FREQUENTLY ASKED QUESTIONS ABOUT EMPLOYMENT AGREEMENTS, NON-COMPETE AGREEMENTS, AND SEVERANCE AGREEMENTS
Disclaimer: The information contained on this page is not legal advice. The information provided on this website is for general informational purposes and is not necessarily updated to account for changes in the law. You should consult with an attorney for legal advice regarding your individual circumstances.
I. Employment Agreements in General
Generally speaking, what are the requirements to have a valid employment agreement?

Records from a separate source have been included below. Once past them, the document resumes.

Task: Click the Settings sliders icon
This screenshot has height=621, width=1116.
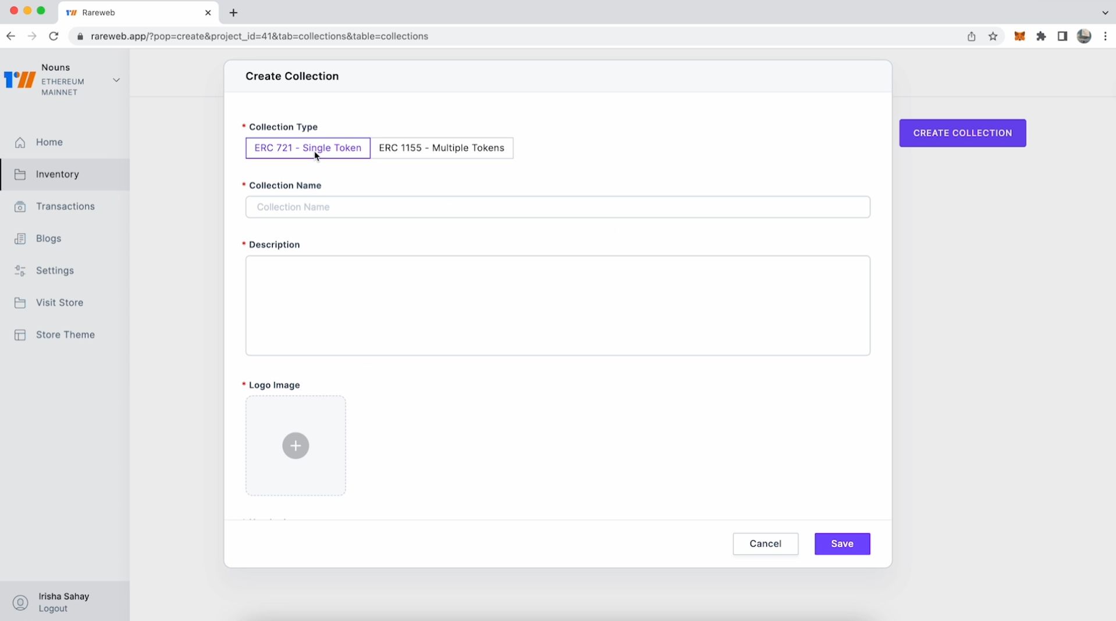Action: 20,271
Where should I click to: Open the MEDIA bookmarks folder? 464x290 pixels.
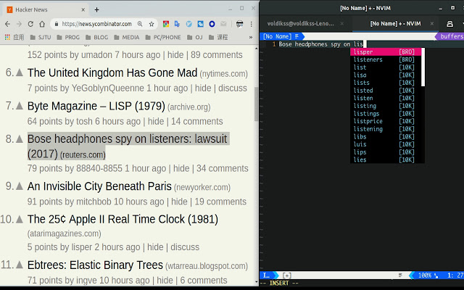click(126, 36)
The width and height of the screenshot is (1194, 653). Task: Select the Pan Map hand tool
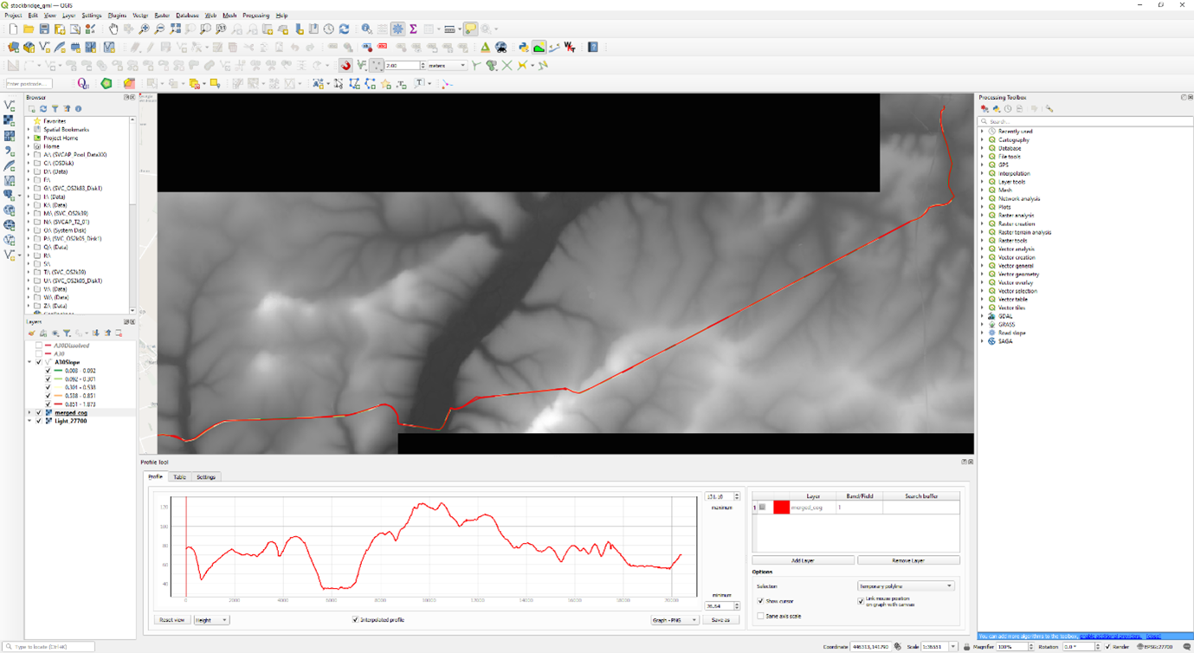(113, 29)
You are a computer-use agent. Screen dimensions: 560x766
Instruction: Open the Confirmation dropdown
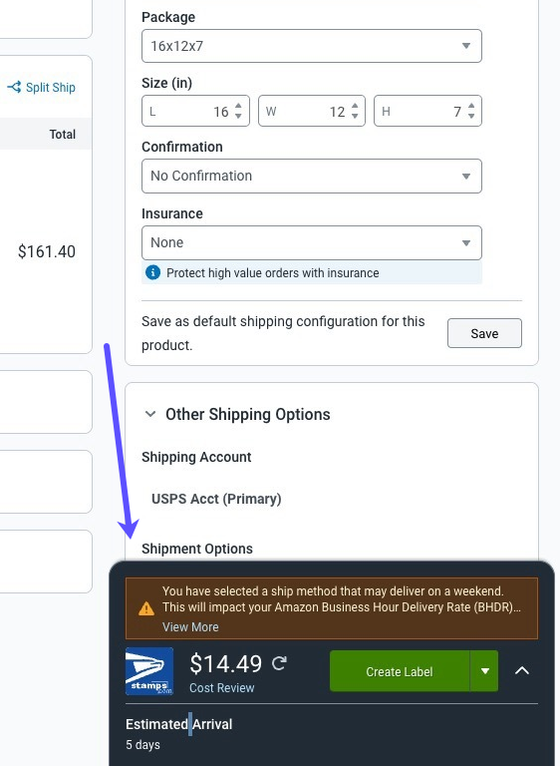(312, 176)

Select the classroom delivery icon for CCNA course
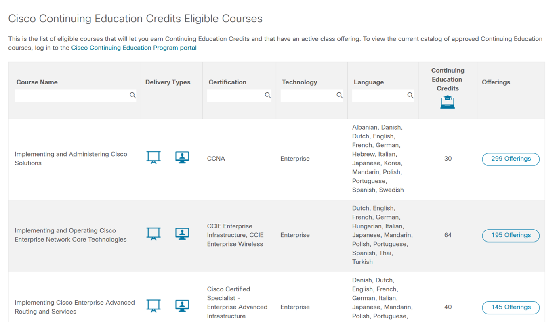[x=153, y=157]
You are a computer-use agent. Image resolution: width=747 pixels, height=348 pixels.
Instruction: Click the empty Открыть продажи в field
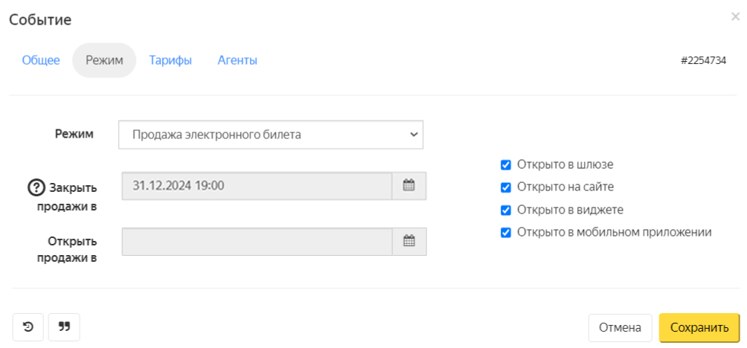[x=257, y=241]
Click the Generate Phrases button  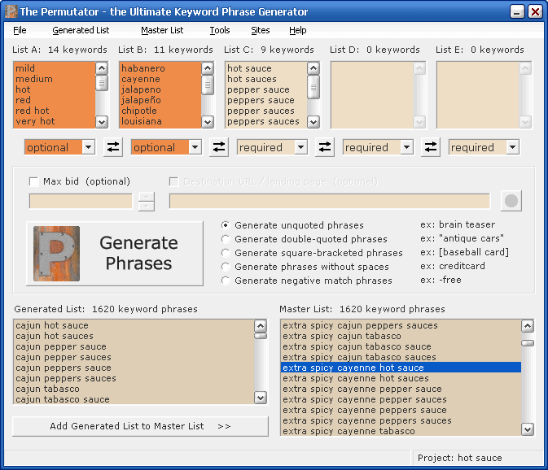[115, 254]
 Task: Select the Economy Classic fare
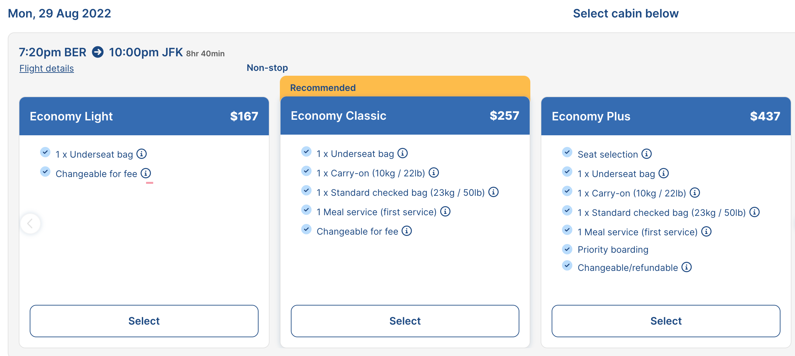405,321
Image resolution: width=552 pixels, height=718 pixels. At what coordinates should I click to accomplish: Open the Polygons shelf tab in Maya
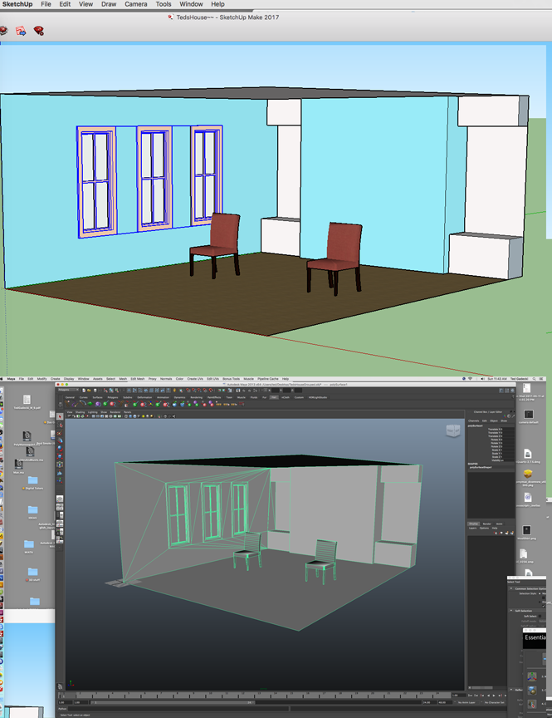(x=112, y=397)
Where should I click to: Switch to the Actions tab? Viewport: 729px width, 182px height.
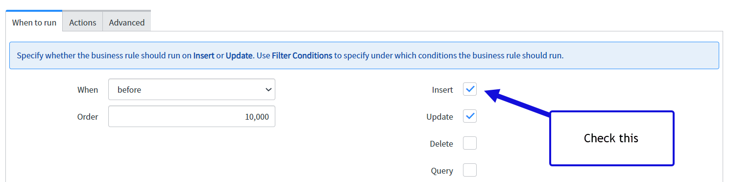(82, 22)

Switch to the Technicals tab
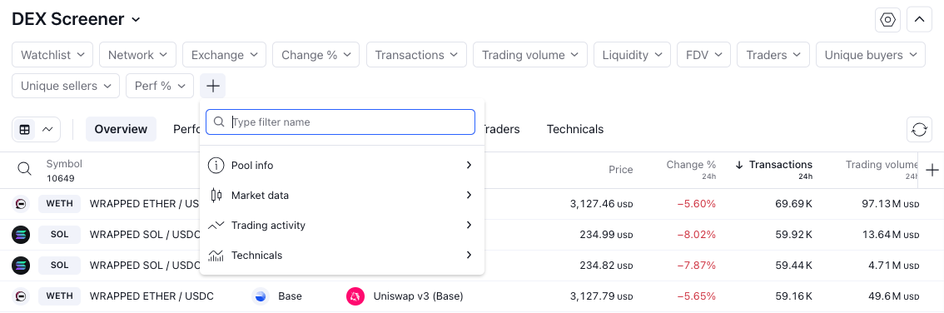tap(575, 129)
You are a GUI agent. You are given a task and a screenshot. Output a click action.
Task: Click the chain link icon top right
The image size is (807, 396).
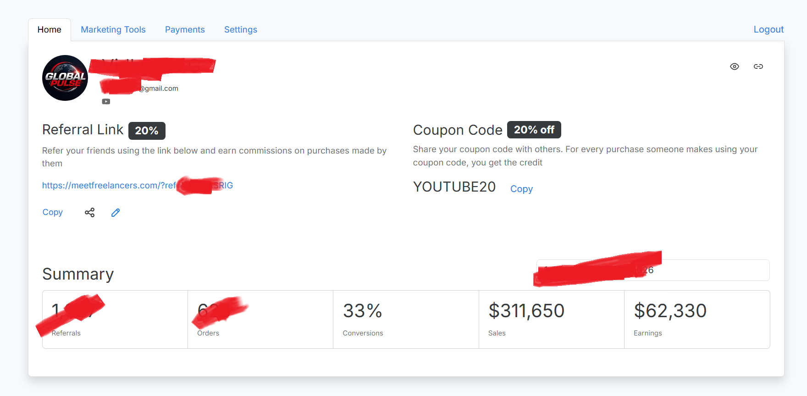[758, 66]
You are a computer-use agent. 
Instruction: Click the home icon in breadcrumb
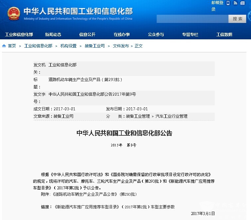(4, 46)
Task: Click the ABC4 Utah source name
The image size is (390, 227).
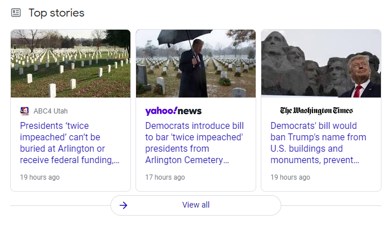Action: [x=51, y=111]
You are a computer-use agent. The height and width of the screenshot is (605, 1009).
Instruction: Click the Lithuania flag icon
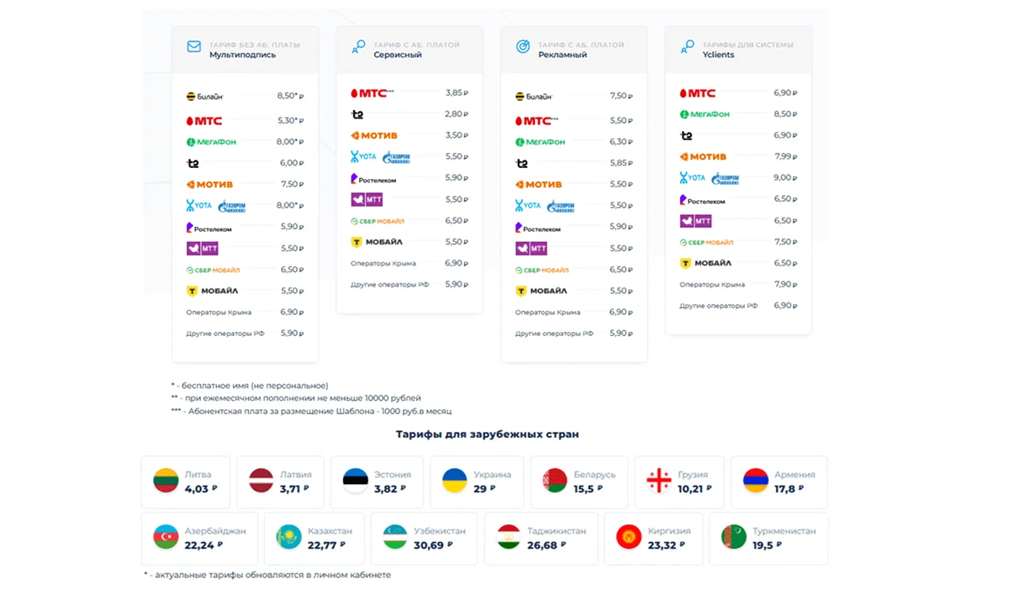point(164,481)
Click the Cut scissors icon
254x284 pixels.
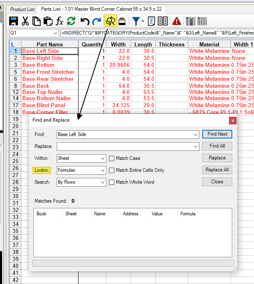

Like any other contract, an employment agreement generally requires an offer, acceptance of the offer, and "consideration," meaning something of value. The consideration may consist of mutual promises between the parties. Certain types of employment agreements, such as a non-compete agreement, require additional terms or limitations to be enforceable.
Is there any legal requirement that an employee have a written agreement with his or her employer?
Many employer-employee relationships exist without written agreements. Wisconsin follows the "employment at will" doctrine, meaning that employees can normally be terminated for any lawful reason unless the parties have agreed to a specific term of employment. If an employer or employee wants to negotiate a fixed term of employment with specific circumstances under which the employee can be terminated prior to the end of the term, those terms should be reduced to writing. An employment agreement should also be in writing if the employer wants to protect confidential information or restrict the employee’s ability to compete against the employer in the future.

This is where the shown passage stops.